=== Instructions to follow ===
Return the records below exactly, leaving nothing out.

(Beginning of Task input)

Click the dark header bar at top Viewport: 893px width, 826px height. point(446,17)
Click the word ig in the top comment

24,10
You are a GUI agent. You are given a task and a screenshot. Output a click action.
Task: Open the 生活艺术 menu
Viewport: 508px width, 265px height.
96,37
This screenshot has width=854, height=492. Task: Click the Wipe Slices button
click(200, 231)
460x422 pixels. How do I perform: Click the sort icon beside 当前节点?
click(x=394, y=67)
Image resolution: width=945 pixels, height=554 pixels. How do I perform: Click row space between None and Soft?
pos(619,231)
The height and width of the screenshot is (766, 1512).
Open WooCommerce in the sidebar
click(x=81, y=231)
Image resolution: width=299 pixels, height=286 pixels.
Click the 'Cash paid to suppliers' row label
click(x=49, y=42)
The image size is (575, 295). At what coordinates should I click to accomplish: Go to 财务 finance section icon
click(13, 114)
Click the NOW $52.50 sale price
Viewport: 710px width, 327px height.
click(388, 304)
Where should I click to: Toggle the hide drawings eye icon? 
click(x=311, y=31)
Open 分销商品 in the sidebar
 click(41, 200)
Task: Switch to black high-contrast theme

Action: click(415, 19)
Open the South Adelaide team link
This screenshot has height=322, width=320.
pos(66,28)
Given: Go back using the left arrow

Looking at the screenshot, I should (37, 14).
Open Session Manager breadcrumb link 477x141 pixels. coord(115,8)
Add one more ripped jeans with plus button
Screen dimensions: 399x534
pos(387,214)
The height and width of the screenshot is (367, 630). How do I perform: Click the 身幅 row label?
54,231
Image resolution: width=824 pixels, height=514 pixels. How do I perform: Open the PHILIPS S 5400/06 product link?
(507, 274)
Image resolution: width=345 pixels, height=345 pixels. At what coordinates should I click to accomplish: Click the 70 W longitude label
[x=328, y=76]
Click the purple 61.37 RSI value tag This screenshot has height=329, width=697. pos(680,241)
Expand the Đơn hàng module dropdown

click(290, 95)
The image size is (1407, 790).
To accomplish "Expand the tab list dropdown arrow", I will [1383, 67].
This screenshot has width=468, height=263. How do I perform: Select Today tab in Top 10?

(End of Task input)

=== The answer ===
Click the dark header bar at top Viewport: 893px width, 826px height. point(446,17)
Click the word ig in the top comment

24,10
You are a GUI agent. You are given a task and a screenshot. Output a click action.
Task: Open the 生活艺术 menu
Viewport: 508px width, 265px height.
96,37
This screenshot has width=854, height=492. Task: Click the Wipe Slices button
click(200, 231)
460x422 pixels. How do I perform: Click the sort icon beside 当前节点?
click(x=394, y=67)
Image resolution: width=945 pixels, height=554 pixels. How do I perform: Click row space between None and Soft?
pos(619,231)
The height and width of the screenshot is (766, 1512).
Open WooCommerce in the sidebar
click(x=81, y=231)
Image resolution: width=299 pixels, height=286 pixels.
Click the 'Cash paid to suppliers' row label
click(x=49, y=42)
The image size is (575, 295). At what coordinates should I click to accomplish: Go to 财务 finance section icon
click(13, 114)
Click the NOW $52.50 sale price
Viewport: 710px width, 327px height.
click(388, 304)
Where should I click to: Toggle the hide drawings eye icon? 
click(x=311, y=31)
Open 分销商品 in the sidebar
 click(41, 200)
Task: Switch to black high-contrast theme

Action: click(415, 19)
Open the South Adelaide team link
This screenshot has height=322, width=320.
pos(66,28)
Given: Go back using the left arrow

Looking at the screenshot, I should (37, 14).
Open Session Manager breadcrumb link 477x141 pixels. coord(115,8)
Add one more ripped jeans with plus button
Screen dimensions: 399x534
pos(387,214)
The height and width of the screenshot is (367, 630). How do I perform: Click the 身幅 row label?
54,231
Image resolution: width=824 pixels, height=514 pixels. How do I perform: Open the PHILIPS S 5400/06 product link?
(507, 274)
Image resolution: width=345 pixels, height=345 pixels. At what coordinates should I click to accomplish: Click the 70 W longitude label
[x=328, y=76]
Click the purple 61.37 RSI value tag This screenshot has height=329, width=697. pos(680,241)
Expand the Đơn hàng module dropdown

click(290, 95)
The image size is (1407, 790).
To accomplish "Expand the tab list dropdown arrow", I will [1383, 67].
This screenshot has width=468, height=263. How do I perform: Select Today tab in Top 10?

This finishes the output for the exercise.